AL GRANO

¿Tenemos leyes buenas?

Sobre la cuestión de si Guatemala tiene leyes buenas o malas o, dicho de otra forma, si con otras leyes se hubiera evitado llegar a la crisis institucional por la que atraviesa, es necesario, creo yo, responder que “depende”.

Me refiero a que, si uno se fija en la mayor parte de las normas vigentes, digamos, para 1985, casi todas las conductas que han dado lugar a las investigaciones y procesos penales que llenan por estos días las páginas de los diarios ya existían. En unos pocos casos, lo “tipos” penales, es decir los supuestos o hipótesis definidos en las normas aplicables, eran menos específicos. En otros, la persecución penal era quizás más dificultosa.

Pero desde 1985 a la fecha no se ha hecho más, en mi opinión, que especificar un tanto más ciertas conductas y se han generado dos o tres regímenes administrativos (como el de la prevención del lavado de dinero) que pudieran considerarse nuevos.

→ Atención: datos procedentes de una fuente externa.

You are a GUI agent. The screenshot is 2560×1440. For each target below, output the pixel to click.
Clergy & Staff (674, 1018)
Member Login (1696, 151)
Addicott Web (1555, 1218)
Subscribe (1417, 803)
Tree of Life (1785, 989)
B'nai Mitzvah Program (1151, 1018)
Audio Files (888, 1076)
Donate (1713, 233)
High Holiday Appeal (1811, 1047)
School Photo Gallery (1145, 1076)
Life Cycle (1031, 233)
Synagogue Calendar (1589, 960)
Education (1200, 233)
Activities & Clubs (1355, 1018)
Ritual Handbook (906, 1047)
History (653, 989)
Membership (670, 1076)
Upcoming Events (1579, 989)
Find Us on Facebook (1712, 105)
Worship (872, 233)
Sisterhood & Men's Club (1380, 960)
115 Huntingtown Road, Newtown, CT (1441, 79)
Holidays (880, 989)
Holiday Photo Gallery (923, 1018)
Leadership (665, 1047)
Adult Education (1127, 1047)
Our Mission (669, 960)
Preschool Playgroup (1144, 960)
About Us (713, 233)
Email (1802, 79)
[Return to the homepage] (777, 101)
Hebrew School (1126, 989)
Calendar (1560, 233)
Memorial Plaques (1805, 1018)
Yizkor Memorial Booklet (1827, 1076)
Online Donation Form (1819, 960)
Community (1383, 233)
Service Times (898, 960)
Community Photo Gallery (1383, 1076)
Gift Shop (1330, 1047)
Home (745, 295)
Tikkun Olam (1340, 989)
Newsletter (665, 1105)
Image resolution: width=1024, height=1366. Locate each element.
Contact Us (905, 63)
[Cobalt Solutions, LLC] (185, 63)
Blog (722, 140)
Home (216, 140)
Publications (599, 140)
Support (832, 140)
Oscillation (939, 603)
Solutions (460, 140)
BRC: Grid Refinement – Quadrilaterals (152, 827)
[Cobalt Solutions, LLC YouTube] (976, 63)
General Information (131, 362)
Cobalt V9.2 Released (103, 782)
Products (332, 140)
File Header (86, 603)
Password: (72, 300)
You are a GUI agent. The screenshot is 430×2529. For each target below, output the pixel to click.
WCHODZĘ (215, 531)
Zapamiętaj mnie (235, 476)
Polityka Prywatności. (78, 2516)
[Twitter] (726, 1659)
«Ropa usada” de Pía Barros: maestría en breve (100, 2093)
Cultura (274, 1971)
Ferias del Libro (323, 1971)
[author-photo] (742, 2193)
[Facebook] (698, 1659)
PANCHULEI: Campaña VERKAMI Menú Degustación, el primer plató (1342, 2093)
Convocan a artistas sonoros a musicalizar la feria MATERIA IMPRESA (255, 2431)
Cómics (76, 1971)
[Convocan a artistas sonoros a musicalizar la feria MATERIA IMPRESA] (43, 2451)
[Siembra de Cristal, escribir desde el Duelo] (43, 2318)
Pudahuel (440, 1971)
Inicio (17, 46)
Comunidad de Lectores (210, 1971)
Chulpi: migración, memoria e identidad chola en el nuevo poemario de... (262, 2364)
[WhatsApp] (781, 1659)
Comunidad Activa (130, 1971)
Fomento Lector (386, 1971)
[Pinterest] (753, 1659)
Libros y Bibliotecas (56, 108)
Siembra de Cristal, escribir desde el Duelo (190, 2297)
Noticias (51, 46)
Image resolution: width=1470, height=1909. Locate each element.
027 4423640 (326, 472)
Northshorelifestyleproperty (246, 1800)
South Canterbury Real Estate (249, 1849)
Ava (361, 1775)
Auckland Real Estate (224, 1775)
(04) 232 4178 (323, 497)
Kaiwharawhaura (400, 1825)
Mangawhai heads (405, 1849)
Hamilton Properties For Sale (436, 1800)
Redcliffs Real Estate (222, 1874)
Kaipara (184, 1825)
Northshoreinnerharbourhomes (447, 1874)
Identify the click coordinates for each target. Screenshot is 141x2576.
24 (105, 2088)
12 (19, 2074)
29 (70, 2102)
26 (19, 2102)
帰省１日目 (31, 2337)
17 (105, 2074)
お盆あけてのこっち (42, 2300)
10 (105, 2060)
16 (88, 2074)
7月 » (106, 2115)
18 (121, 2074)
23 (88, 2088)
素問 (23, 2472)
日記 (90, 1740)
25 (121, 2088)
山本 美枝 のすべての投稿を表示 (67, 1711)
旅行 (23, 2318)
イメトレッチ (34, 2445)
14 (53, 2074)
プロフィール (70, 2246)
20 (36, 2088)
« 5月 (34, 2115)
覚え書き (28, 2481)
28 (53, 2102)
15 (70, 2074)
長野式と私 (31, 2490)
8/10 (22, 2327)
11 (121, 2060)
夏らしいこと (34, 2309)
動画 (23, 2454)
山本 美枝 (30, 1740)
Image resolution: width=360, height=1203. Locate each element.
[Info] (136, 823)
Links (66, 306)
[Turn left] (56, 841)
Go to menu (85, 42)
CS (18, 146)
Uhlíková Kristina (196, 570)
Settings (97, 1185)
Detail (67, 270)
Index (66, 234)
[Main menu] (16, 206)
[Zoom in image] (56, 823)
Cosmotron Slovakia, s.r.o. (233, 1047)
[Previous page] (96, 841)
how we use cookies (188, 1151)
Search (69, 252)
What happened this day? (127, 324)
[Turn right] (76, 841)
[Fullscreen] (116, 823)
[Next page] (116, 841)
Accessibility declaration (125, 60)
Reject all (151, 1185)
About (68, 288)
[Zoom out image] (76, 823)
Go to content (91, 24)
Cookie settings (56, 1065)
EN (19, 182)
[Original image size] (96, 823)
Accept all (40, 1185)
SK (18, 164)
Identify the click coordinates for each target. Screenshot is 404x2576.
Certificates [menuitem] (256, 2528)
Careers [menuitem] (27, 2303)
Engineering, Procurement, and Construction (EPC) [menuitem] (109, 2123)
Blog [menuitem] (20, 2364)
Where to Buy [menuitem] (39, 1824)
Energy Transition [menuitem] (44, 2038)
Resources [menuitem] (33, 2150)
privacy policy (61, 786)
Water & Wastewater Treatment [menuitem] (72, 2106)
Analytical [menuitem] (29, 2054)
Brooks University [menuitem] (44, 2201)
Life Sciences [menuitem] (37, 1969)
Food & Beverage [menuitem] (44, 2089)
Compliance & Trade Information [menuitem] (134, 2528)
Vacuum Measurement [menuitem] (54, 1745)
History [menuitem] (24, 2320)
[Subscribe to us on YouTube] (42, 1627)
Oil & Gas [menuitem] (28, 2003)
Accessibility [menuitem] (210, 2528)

La crisis se ha producido porque el conjunto de las instituciones del sistema de justicia del país no funcionaron. Principalmente, el Poder Judicial. Las leyes no han sido perfectas, algunas quizás tampoco han sido suficientemente claras o contundentes, pero, a mi parecer, ha sido la disfuncionalidad de la “maquinaria” que debía interpretarlas y aplicarlas la que engendró la crisis.

Cada vez que se juzgaba por los medios de comunicación social a una determinada legislatura como “improductiva” por el reducido número de leyes que había aprobado, realmente a quien se juzgaba era al Poder Judicial. La sensación de que hacía falta promulgar más leyes para enfrentar este o aquel problema, este o aquel fenómeno, era una sensación falsa. Lo que la sociedad percibía y a lo que los políticos respondían era una falta de aplicación coherente y consistente de las reglas vigentes. Era una falta de articulación de los criterios y pautas —la jurisprudencia— que toda sociedad necesita para que sus agentes económicos, culturales, profesionales, gubernamentales, etcétera, puedan actuar con certeza jurídica.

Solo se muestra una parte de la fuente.